[Rows of pointing data]
## Start

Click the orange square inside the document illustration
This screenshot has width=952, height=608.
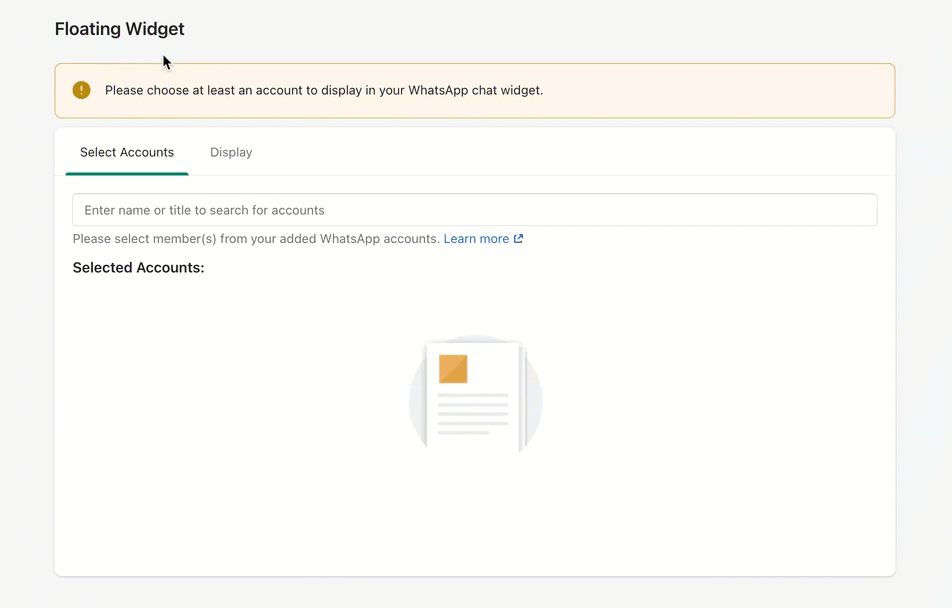tap(453, 369)
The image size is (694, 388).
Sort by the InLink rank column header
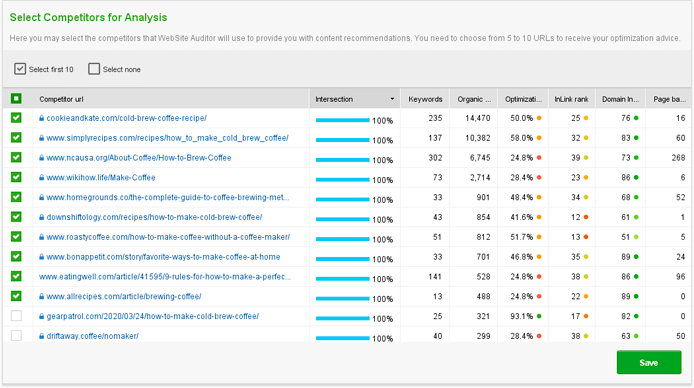click(571, 99)
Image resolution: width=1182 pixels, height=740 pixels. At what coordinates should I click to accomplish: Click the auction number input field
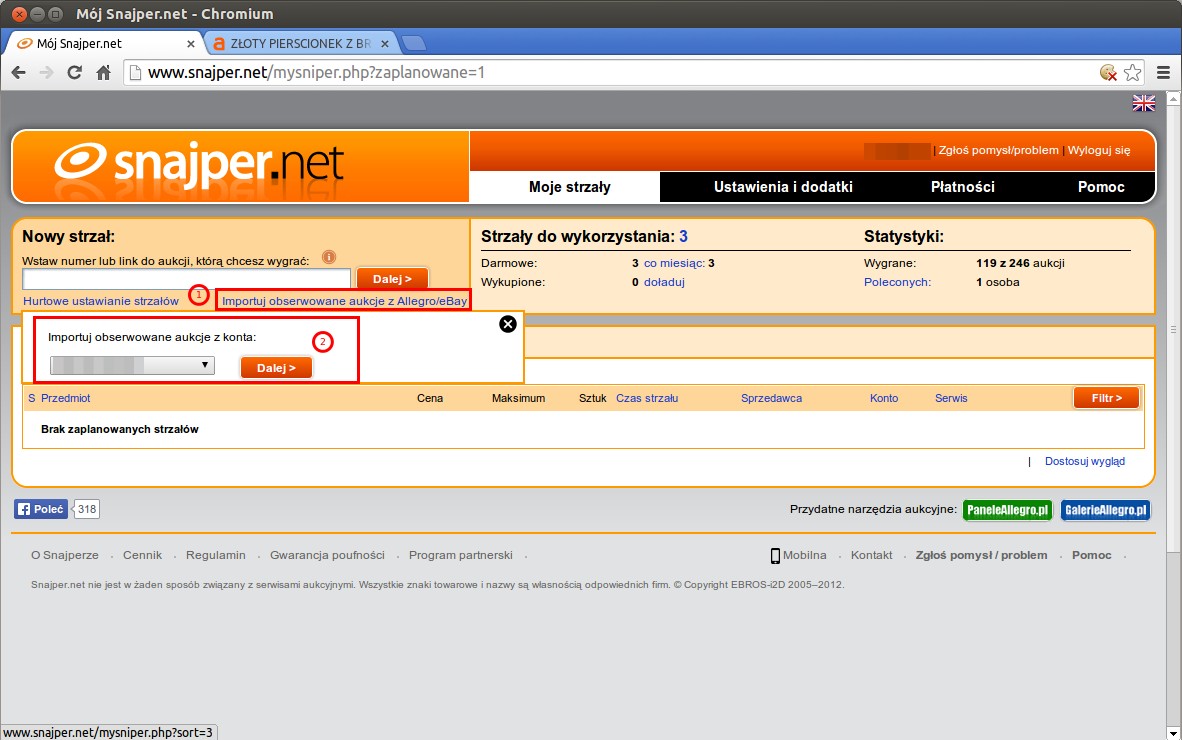pyautogui.click(x=186, y=279)
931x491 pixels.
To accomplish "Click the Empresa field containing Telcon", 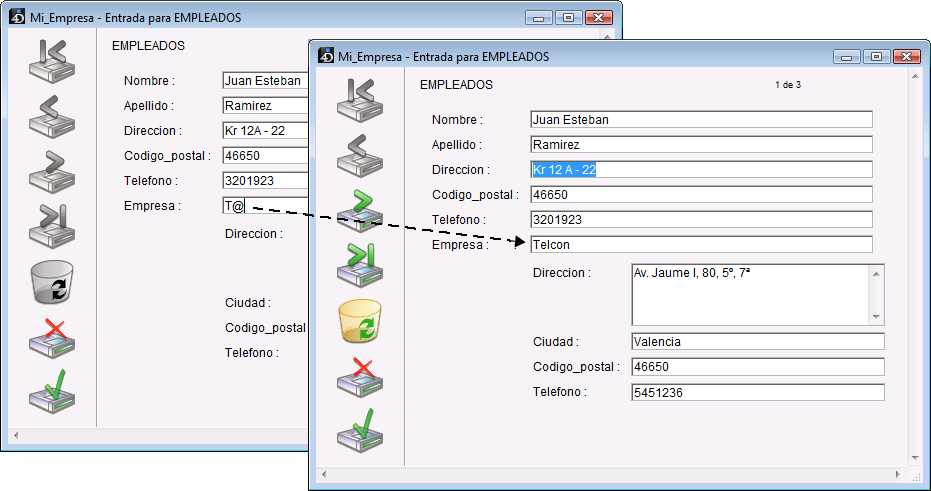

## End

### Written exercise
Copy every one of the records above verbatim, omitting the pictures.

### Complete response
Click the orange square inside the document illustration
This screenshot has width=952, height=608.
tap(453, 369)
The image size is (694, 388).
Sort by the InLink rank column header
click(571, 99)
Image resolution: width=1182 pixels, height=740 pixels. At what coordinates should I click to accomplish: Click the auction number input field
pyautogui.click(x=186, y=279)
931x491 pixels.
To accomplish "Click the Empresa field containing Telcon", 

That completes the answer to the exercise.